O elemento humano é um sujeito oculto em “Robô Selvagem”, pois não aparece objetivamente em cena. Apenas são percebidos e identificáveis, de maneira indireta, os reflexos e as consequências da sua existência. A Natureza profunda, intocada pelo “homem”, inadvertidamente se transfigura pela presença surpresa de um robô de alta tecnologia que literalmente cai do céu para romper o equilíbrio do ambiente de um ecossistema inexplorado e virgem (sob o ponto de vista humano). Uma subversão da ordem natural das coisas é a consequência imediata desta invasão involuntária. Daí surge uma história inspiradora com forte componente emocional que transmite lições de vida, civilização, família e empatia.
Os primeiros momentos de “Robô Selvagem” são vacilantes, parecem um tanto rotineiros e a animação não diz exatamente a que veio. Funcionam essencialmente para estabelecer o contexto e apresentar os “personagens” principais. No entanto, logo a animação encontra seu eixo narrativo e conquista definitivamente o interesse do espectador. Passamos a acompanhar com interesse genuíno o destino do improvável trio de protagonistas: a robô (mãe), o bebê ganso e a raposa.

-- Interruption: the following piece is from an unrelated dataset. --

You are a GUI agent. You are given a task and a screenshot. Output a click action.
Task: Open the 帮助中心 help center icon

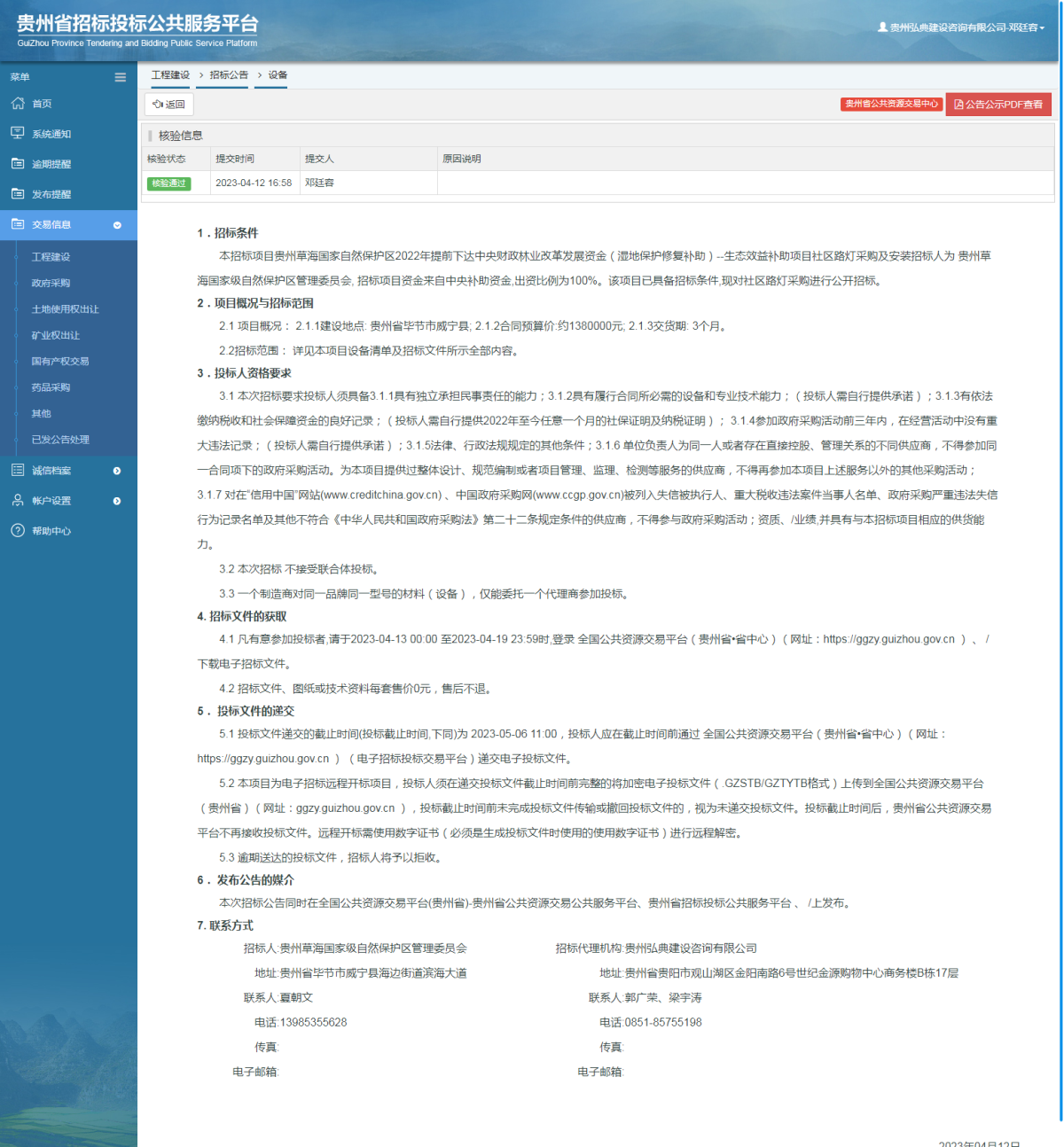point(18,530)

A animação, dirigida por Chris Sanders (o mesmo de “Lilo & Stitch” e “Como Treinar seu Dragão”), faz uma espécie releitura do conto de fadas “O Patinho Feio” de Hans Christian Andersen, atualizado para temas como inclusão, representatividade de papeis e liberdade para exercer o direito de ser diferente em meio a hegemonia social, no caso específico do filme, em meio ao reino animal. O foco desta vez não está na figura do filhote em busca de acolhimento, mas sim na figura da robô que encarna uma mítica “mãe coragem”, que assume o papel de provedora e protetora. Com estes elementos o roteiro desenvolve uma emocionante jornada de autoconhecimento, tolerância e sobrevivência dos integrantes de uma família disfuncional, reunida por circunstâncias aleatórias em ambiente hostil.
O gregarismo dos animais é, sob certa ótica, colocado em risco pela presença intrusa de um elemento externo que desiquilibra a harmonia ancestral do ambiente. Pois é justamente aí que ocorre o grande fato transformador, exemplar como simbologia, que promove uma necessidade colaborativa entre as espécies, subvertendo o instinto natural de preservação pela convivência entre os iguais. A mente cibernética da robô Roz não estava programada para interagir e muito menos se ocupar dos problemas das diversas espécies de animais que encontrou naquele ambiente. Ainda assim, sua inteligência superior foi tocada de alguma maneira pelos problemas de sobrevivência e os ciclos da vida aos quais os seres vivos são submetidos. Neste ponto a inteligência artificial foi substituída pela inteligência emocional, que despertou sentimentos que a máquina desconhecia até então.
Temas atuais como a preservação da natureza e a sustentação da vida estão presentes como forças vitais que sustentam a narrativa. O componente emocional, presente ao longo de todo o filme, aliado ao carisma das personagens centrais, cativam o espectador do início ao fim. “Robô Selvagem” é uma diversão exuberante para todas as idades. O resultado é uma experiência de cores e movimentos que proporciona uma jornada divertida, sensível e criativa. “Robô Selvagem” chegou para rivalizar com “Divertida Mente 2” como a melhor animação de 2024.